Demystifying the Data Lake - Part 1

If you are new to the underlying technology that supports analytics, or just unfamiliar with some of the key concepts associated with data lakes, this blog post is for you. It is intended to be a short primer for both technical and non-technical audiences.

If you are a technologist that has been working with data lakes or data warehouses for a while, you might want to skip it.

This is the first of two posts, with the Part 2 focused on some of the more technical details.

What Is A Data Lake?

The term data lake carries a lot of baggage, being both a hot tech buzzword and being somewhat loosely defined. Early on, there was a strong focus on the underlying technology (Apache Hadoop) as the defining characteristic of data lakes, muddying the waters for the uninitiated. Fortunately, it isn’t that difficult to put together a working definition of a data lake that can be broadly understood.

At the core, data lakes are a means to an end. They are a mechanism for letting analytics within an organization happen efficiently, flexibly, and with the necessary controls in place.

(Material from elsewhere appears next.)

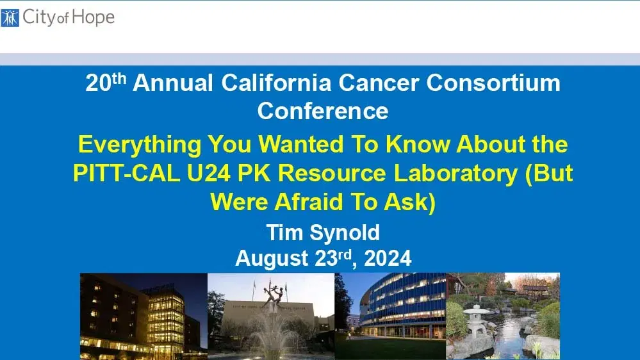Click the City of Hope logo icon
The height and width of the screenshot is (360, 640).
pyautogui.click(x=10, y=17)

Data lakes work by bringing together information of all kinds together, in a central repository, surrounded by tools that let users prepare data and conduct analysis.

Analysis Without Centralized Data is Hard

It is easy to imagine a scenario in which data is spread out across multiple systems and you have a burning business question that you need to quickly answer.

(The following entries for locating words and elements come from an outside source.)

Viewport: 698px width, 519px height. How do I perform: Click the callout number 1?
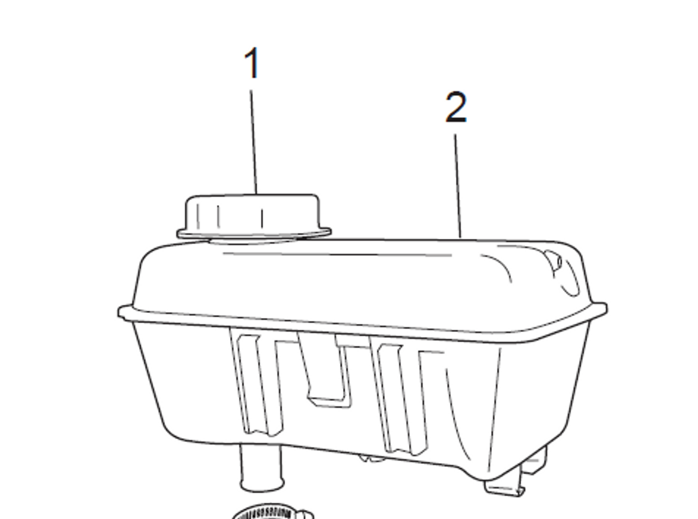pyautogui.click(x=252, y=63)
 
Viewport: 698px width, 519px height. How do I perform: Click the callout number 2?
pyautogui.click(x=456, y=107)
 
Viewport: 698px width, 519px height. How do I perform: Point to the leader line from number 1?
pyautogui.click(x=254, y=142)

For example, you might wonder how account manager interactions with customers influence renewal rates in a subscription-based business.

To find out you might need to combine data from a customer relationship management (CRM) system like Salesforce.com with data from an internal system that manages customer subscription data, and perhaps external data that tells you something about the market conditions in a particular geography where a customer is located.

This immediately surfaces a number of issues:

  • You have to combine data from multiple sources and that might not be easy. You will probably need to ask several different people to get the data for you and put it into a usable format like a spreadsheet. Once you have that data, how can you be sure that the customers in the CRM system accurately match the customers in the internal subscription system?

  • You won’t be sure of all of the data you need up front. This makes it hard to explore the data freely and improvise as you learn more. You might have to go “back to the well” asking for more data and waiting for requests to be fulfilled.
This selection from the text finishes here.